“Those first couple of years, we were really investing in infrastructure and opening up locations,” Shapiro says. “We were recruiting and developing a process for transitioning advisors. In year three we went profitable.”

In 2013, Stratos reported $41.6 million in revenue, a 941 percent increase over 2012.

In seven years, Stratos has grown to become one of LPL’s largest affiliates, adding a new affiliated office once a month on average, mostly breakaways from wirehouse firms.

“Culturally, they still want to share ideas and be part of something bigger than themselves,” Shapiro says. “There’s never a particular wirehouse that we’re preying on or targeting, but at some point they have disenchanted their advisor force and that’s why we’ve had an opportunity.”

Stratos’ growth comes from concentrating on disillusioned breakaways.

“When approaching firms, we take more of a consultative approach than a sales approach,” Shapiro says. “We were in their shoes just six years ago, so it becomes a business planning discussion, a peer-to-peer relationship.”

The strategy continues to work. Earlier this year, Hudson, Ohio-based Ellsworth Private Wealth Management joined Stratos, bringing approximately $200 million in client assets with it. Shortly thereafter, Rancho Bernardo, Calif.-based advisor Hayley Higgins brought $100 million in client assets over.

In August, Chad Tom and Wayne Wycoff broke away from Huntington National Bank to form a Zanesville, Ohio-based Stratos-affiliate. Also in August, a $220 million team based in Prescott, Ariz., joined Stratos from Wells Fargo Advisor.

This continues a trend from 2014, when Stratos added 27 advisors to its network.

The south and southwest have been especially fertile areas for growth. In 2014, Stratos also opened up offices in Gulfport, Miss.; Scotssdale, Ariz.; Carmel Valley, Calif.; New Orleans; Conway, Ark.; San Diego; and Baton Rouge, La.

These advisors aren’t coming to Stratos for the money — the firm offers advisors lower payouts than other LPL-affiiated mega-RIAs. Instead, breakaways are attracted to Stratos because it eases the burdens of starting their own businesses. Large hybrid RIAs like Stratos allow breakaway representatives a "soft landing" in their transition from the wirehouse setting.

“Since 2008 or 2009, most of these advisors have wanted to take their practices private, or at least go independent, but they didn’t want to have to do the 30-plus things necessary to make that happen,” Shapiro says

New firms typically choose one of two models offered by Stratos. In the first, Stratos provides all the major resources that a wirehouse would to a representative, allowing a more seamless transition for reps nervous about going it alone.
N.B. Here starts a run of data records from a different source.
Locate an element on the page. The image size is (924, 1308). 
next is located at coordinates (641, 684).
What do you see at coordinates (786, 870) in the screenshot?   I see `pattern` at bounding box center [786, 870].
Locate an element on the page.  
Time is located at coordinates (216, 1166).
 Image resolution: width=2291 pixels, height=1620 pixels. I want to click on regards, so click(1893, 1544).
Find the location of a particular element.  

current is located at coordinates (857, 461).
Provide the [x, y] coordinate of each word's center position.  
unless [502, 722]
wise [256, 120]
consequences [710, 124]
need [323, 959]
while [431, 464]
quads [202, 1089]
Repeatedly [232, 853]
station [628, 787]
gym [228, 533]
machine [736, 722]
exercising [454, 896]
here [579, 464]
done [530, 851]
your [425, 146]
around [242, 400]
“We have five full-time people on our transition team,” Shapiro says. “Advisors don’t have to come in and learn new technology and repaper their own practice. We take transition, a process that normally takes four to six months, and dial it in to 60 to 90 days.”

In the second model, advisors find and pay for all the resources needed to start-up their businesses themselves.

“We’ve transitioned 200 advisors over the past five to six years,” Shapiro says. “We have made all the mistakes that can be made, but we have developed processes and infrastructure.”